• **HOW TO COMPLETE THIS TASK**
Go through the data below and repeat it exactly, skipping each picture.

______

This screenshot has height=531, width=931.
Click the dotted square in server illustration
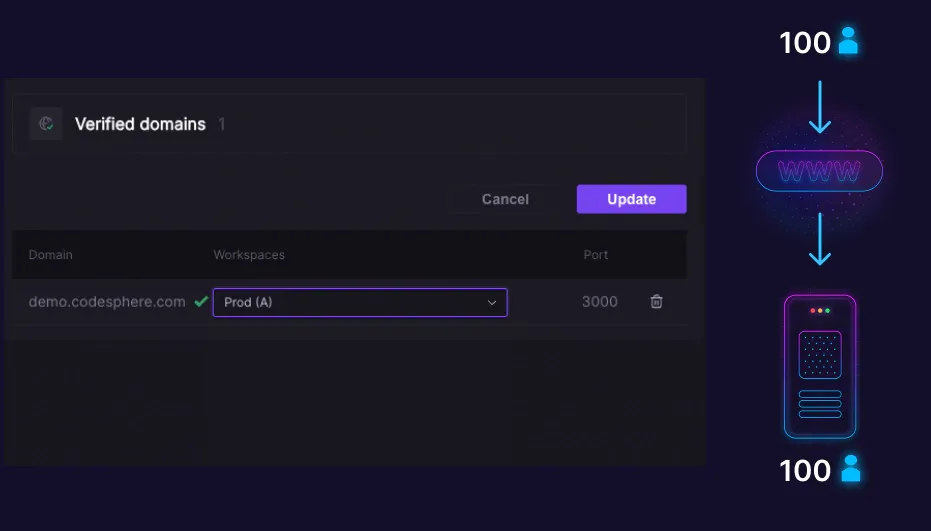[x=820, y=355]
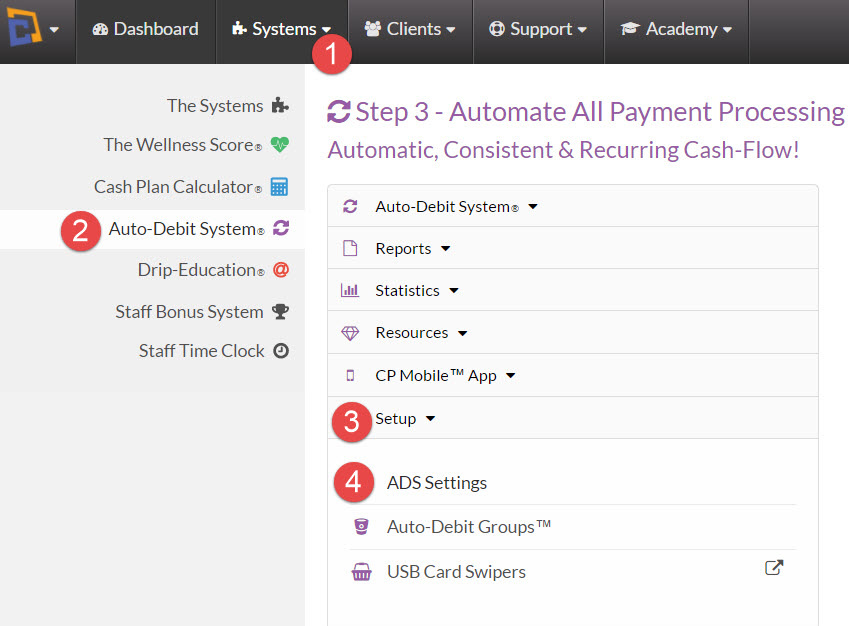Open the Academy menu
Viewport: 849px width, 626px height.
click(x=676, y=28)
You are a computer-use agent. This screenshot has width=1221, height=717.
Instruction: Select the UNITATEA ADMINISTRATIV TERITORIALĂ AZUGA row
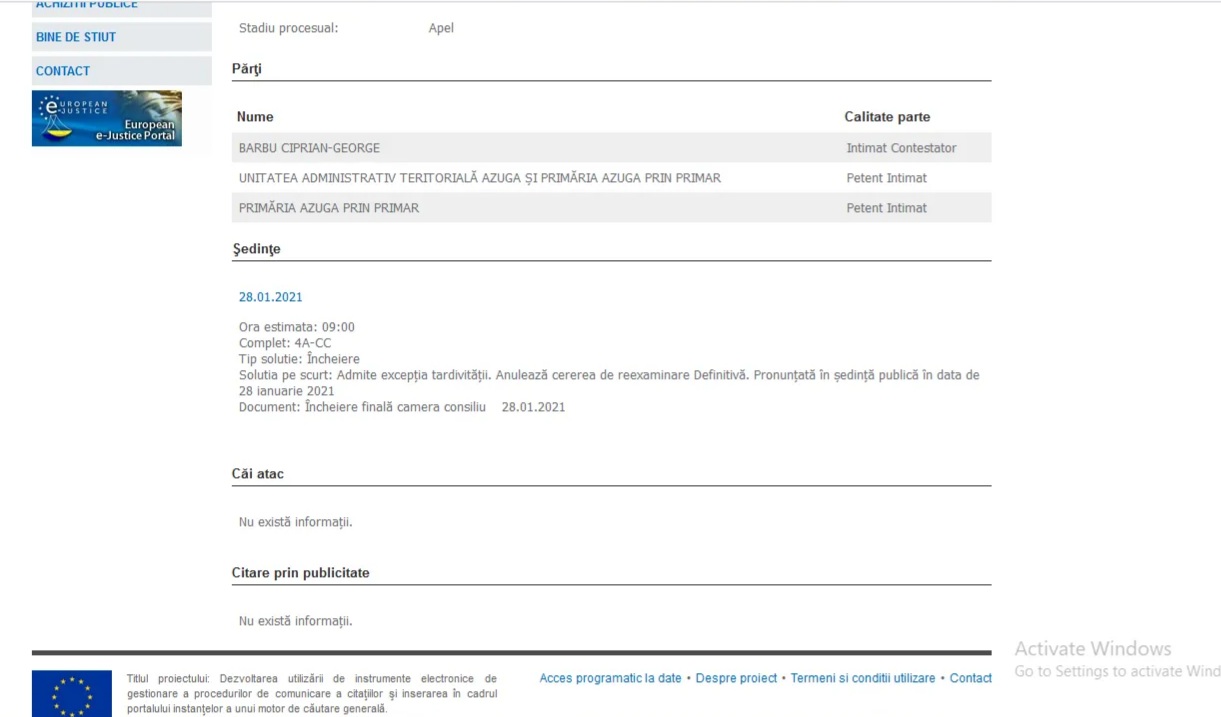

______

• **FINAL ANSWER**
This screenshot has height=531, width=931.
Click the dotted square in server illustration
[x=820, y=355]
Open the Academy menu
Viewport: 849px width, 626px height.
click(x=676, y=28)
You are a computer-use agent. This screenshot has width=1221, height=717.
Instruction: Select the UNITATEA ADMINISTRATIV TERITORIALĂ AZUGA row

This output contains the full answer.